While the UN review of Cambodia mainly focused on the violation of freedom of expression, ADF International’s report prominently addressed infringements of religious liberty. Despite enjoying constitutional protection of their rights, religious minorities in Cambodia have faced growing hostility in the last few years. For example, in 2016, a group of Montagnard Christian refugees from Vietnam were deported. In the same year, local government authorities broke up a bible study group in Ratanakiri, denying its members freedom of assembly and religion.

In Vietnam, freedom of religion is constitutionally protected but the “Law on Belief and Religion,” which entered into force a year ago, has undermined this. The law subjects religious activity to a higher degree of control through additional registration requirements. It justifies limiting religion on vague grounds such as “national security,” “public order,” and “community well-being.” Enforcement of the law is uneven across different localities and religions, and many believers face unfair treatment. Christianity viewed as a vessel for unwelcomed foreign influence that threatens national customs and traditions. Consequently, Christians are increasingly exposed to intimidation, physical force, or coercion.

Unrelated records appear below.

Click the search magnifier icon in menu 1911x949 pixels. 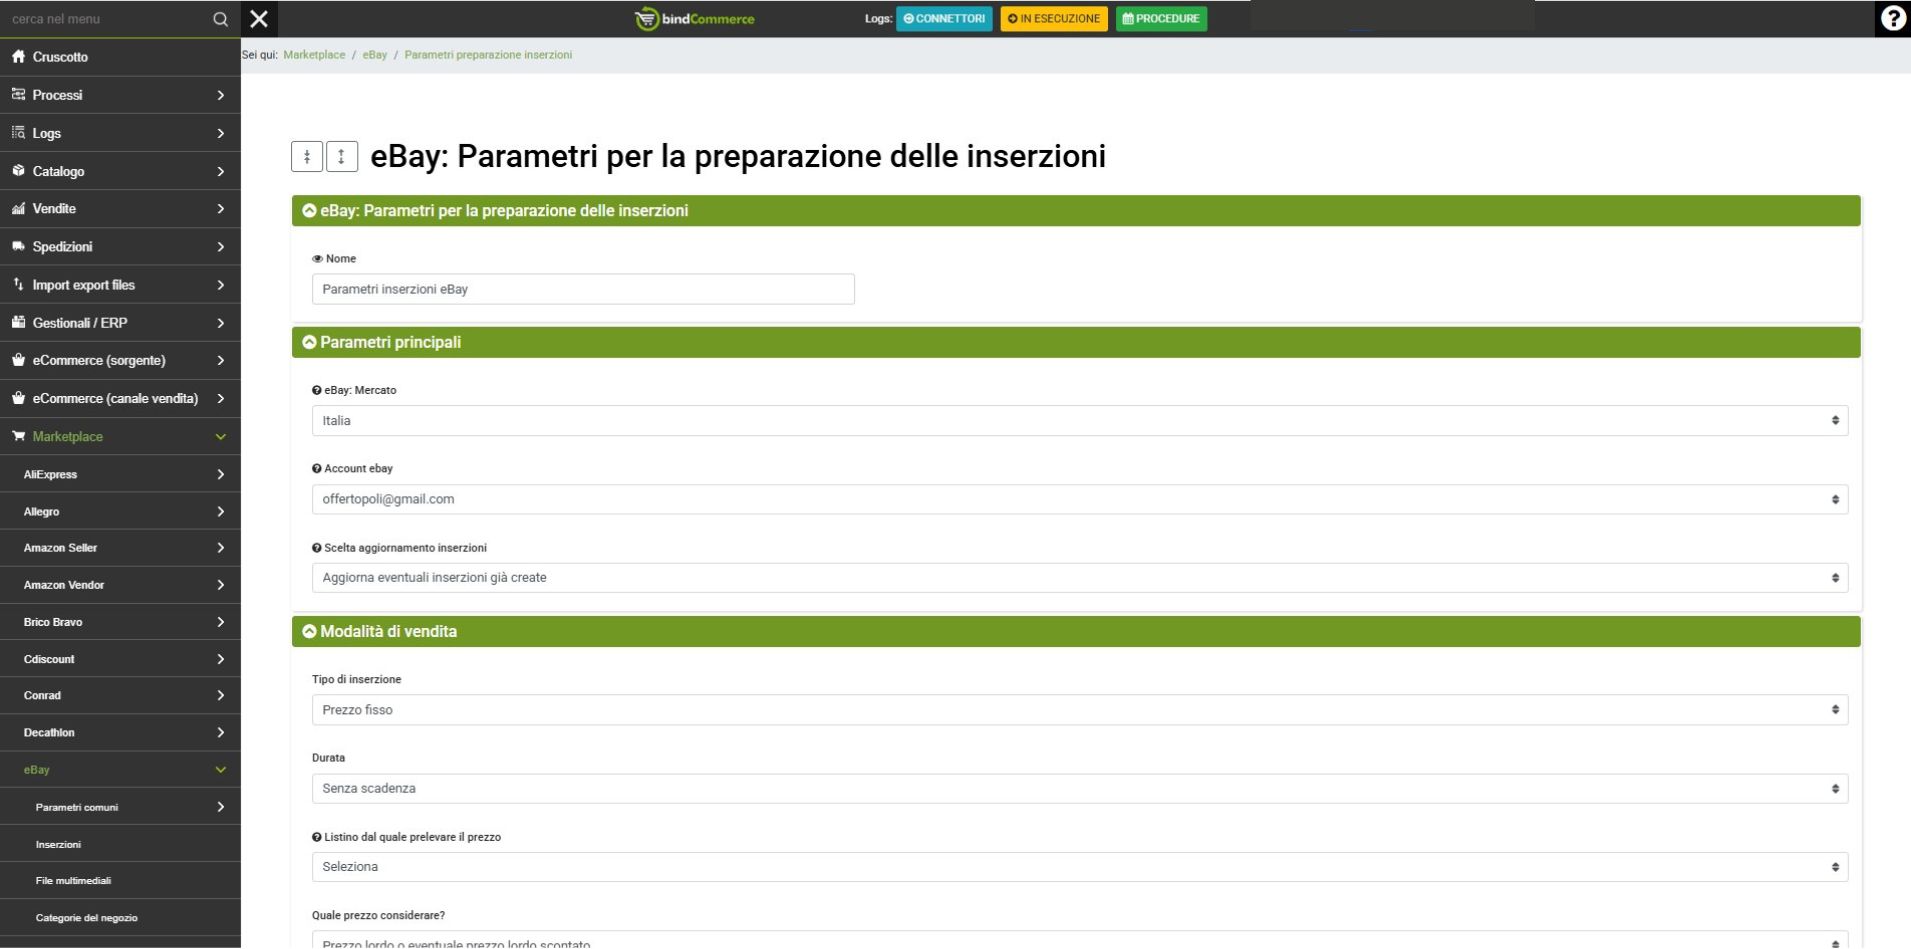point(220,19)
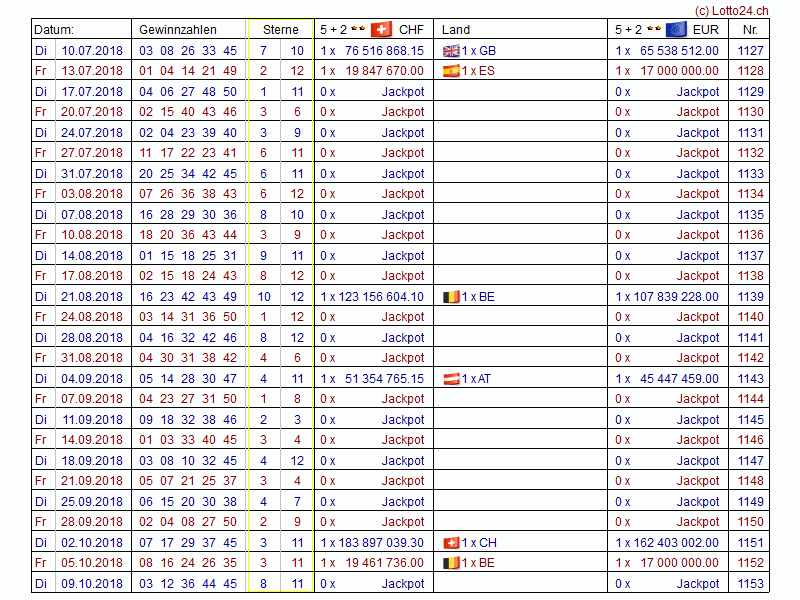Click the stars icon in the CHF header
The width and height of the screenshot is (800, 600).
(x=356, y=30)
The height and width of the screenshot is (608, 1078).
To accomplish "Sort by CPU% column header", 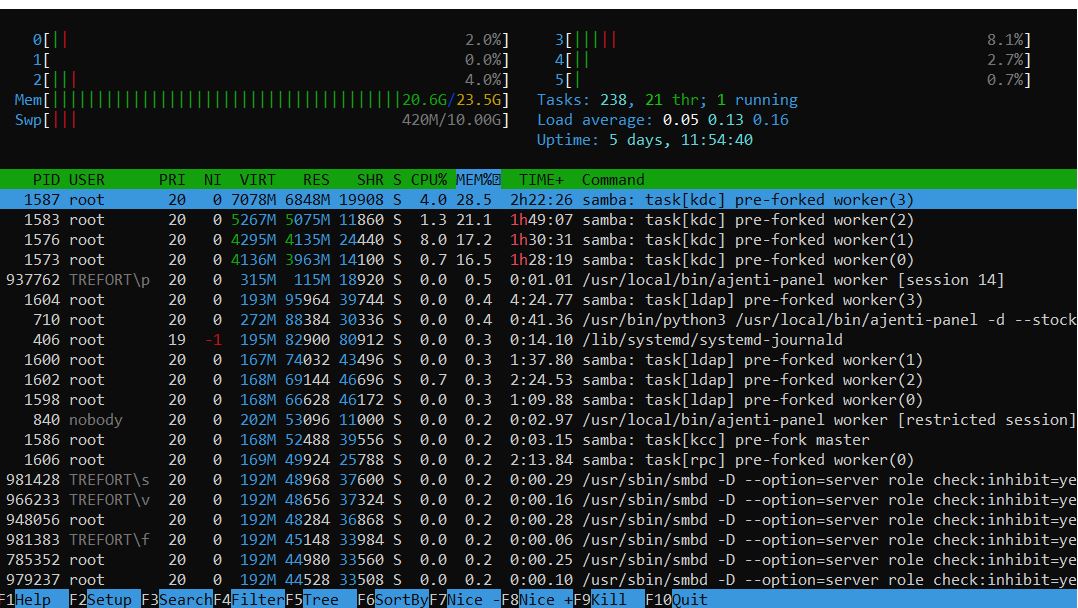I will [427, 180].
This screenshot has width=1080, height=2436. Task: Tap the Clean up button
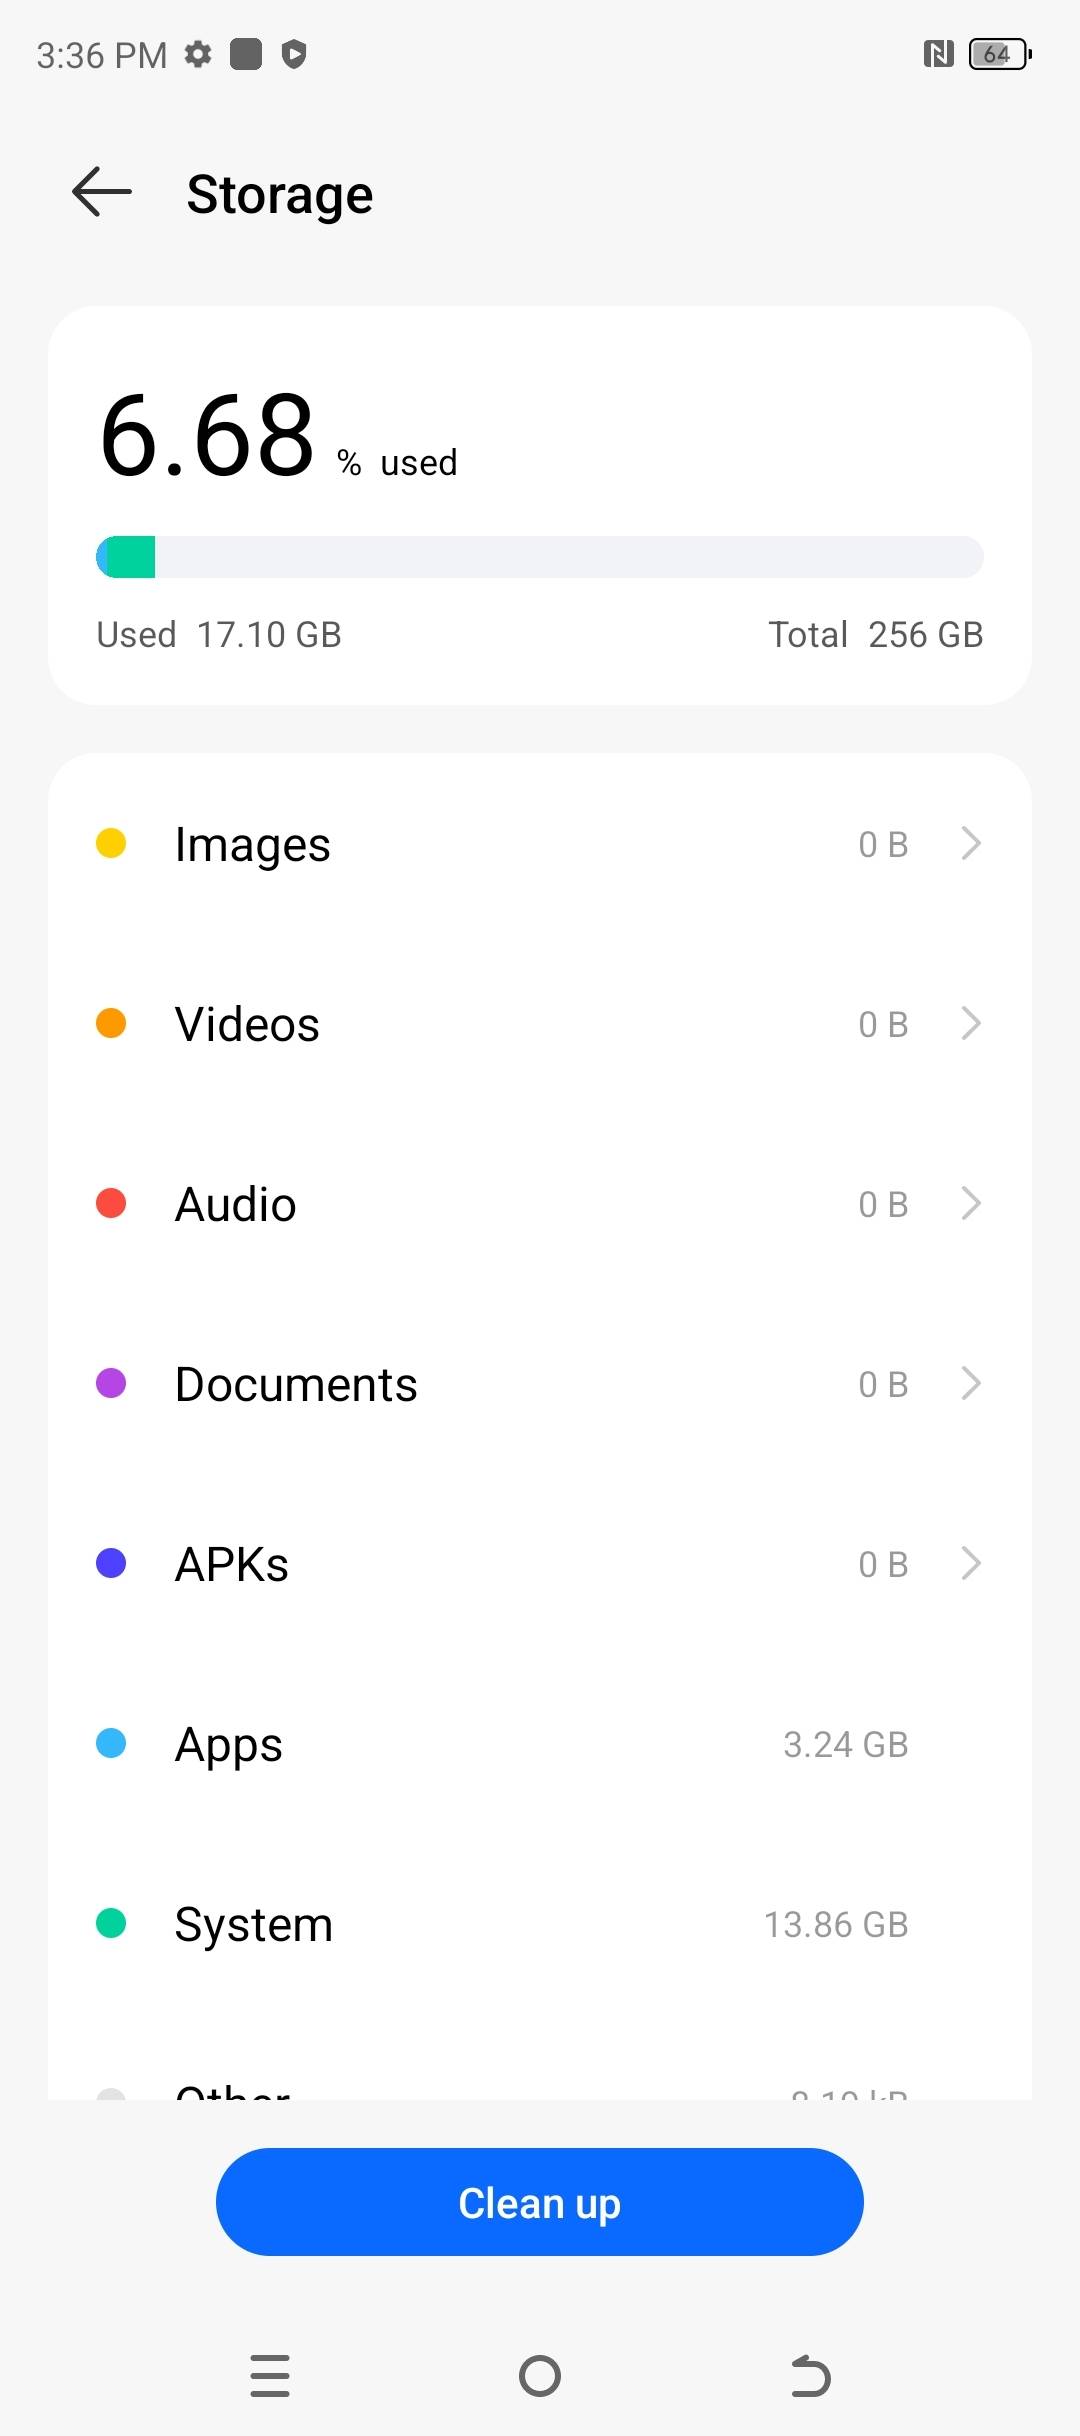540,2202
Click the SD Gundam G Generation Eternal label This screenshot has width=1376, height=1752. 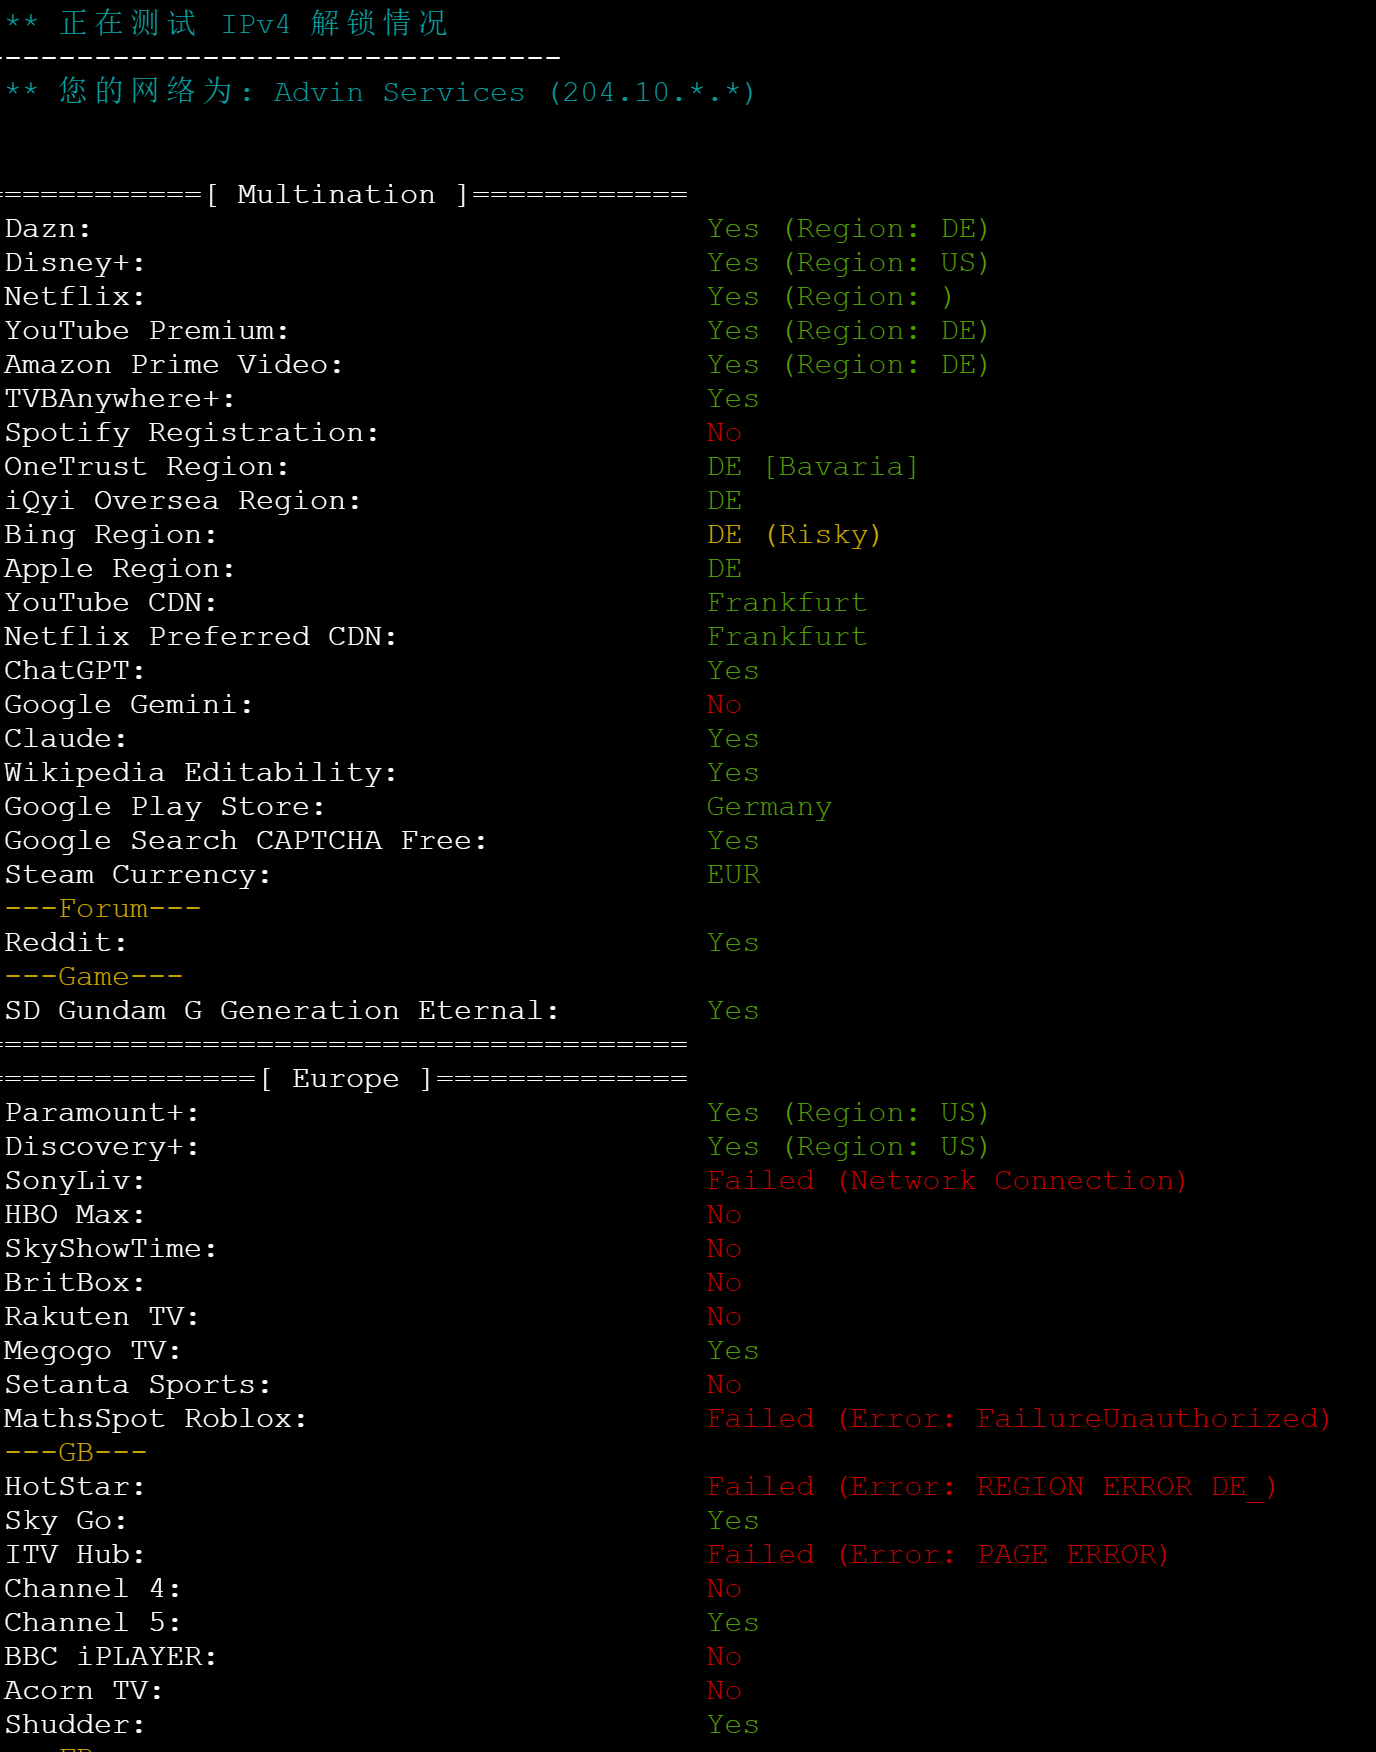coord(281,1011)
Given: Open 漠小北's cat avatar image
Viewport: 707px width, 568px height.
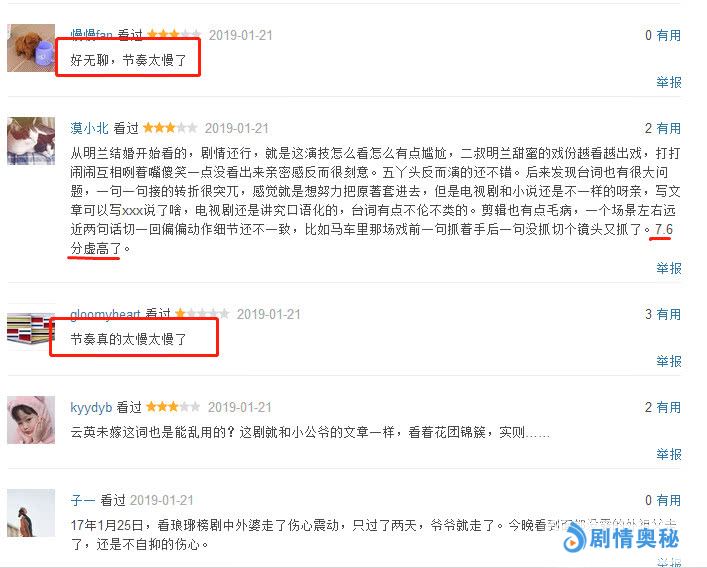Looking at the screenshot, I should [31, 141].
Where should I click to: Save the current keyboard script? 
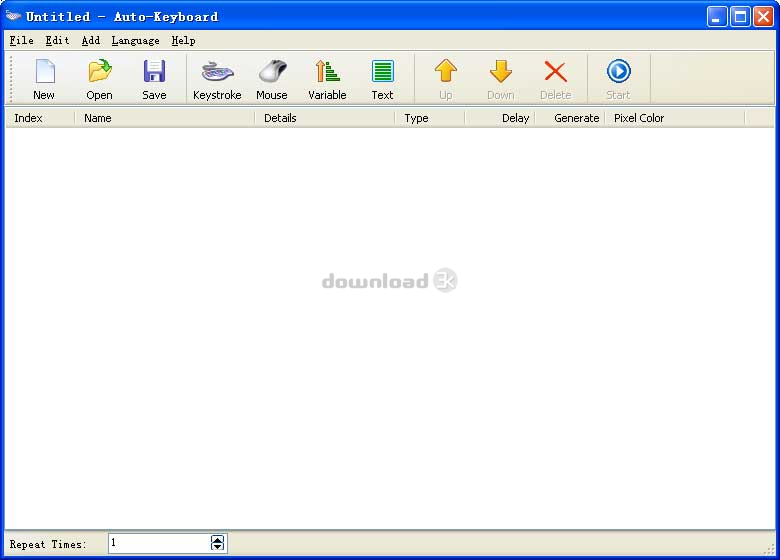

Top priority to focus on religious minorities

During the review sessions, many criticized Vietnam for the Law on Belief and Religion. They called on the government to review it and bring it in line with international laws on religious freedom and freedom of speech. Cambodia’s session saw a strong focus on violations of freedom of expression as well as assembly. These violations directly affect Christians and other religious minorities.

“It is very important to participate in this international review process and help improve the human rights situation in as many countries as possible, and especially in Cambodia and Vietnam, for which we also filed reports,”

said Elyssa Koren, Director of UN Advocacy for ADF International.

“Too often, the UN’s review processes focus on the wrong issues, and fundamental human rights are neglected. As our report makes clear, the increasing hostility toward Christians and other religious minorities should be at the top of the UN’s priorities.”

What is the Universal Periodic Review?

The Universal Periodic Review mechanism assesses the human rights situation in all 193 UN Member States. The process is state-driven and provides the opportunity for each Member State to declare what actions they have taken to improve the human rights situation in their countries. It is designed to give civil society, as well as fellow UN Member States, an opportunity to help promote fundamental human rights around the world.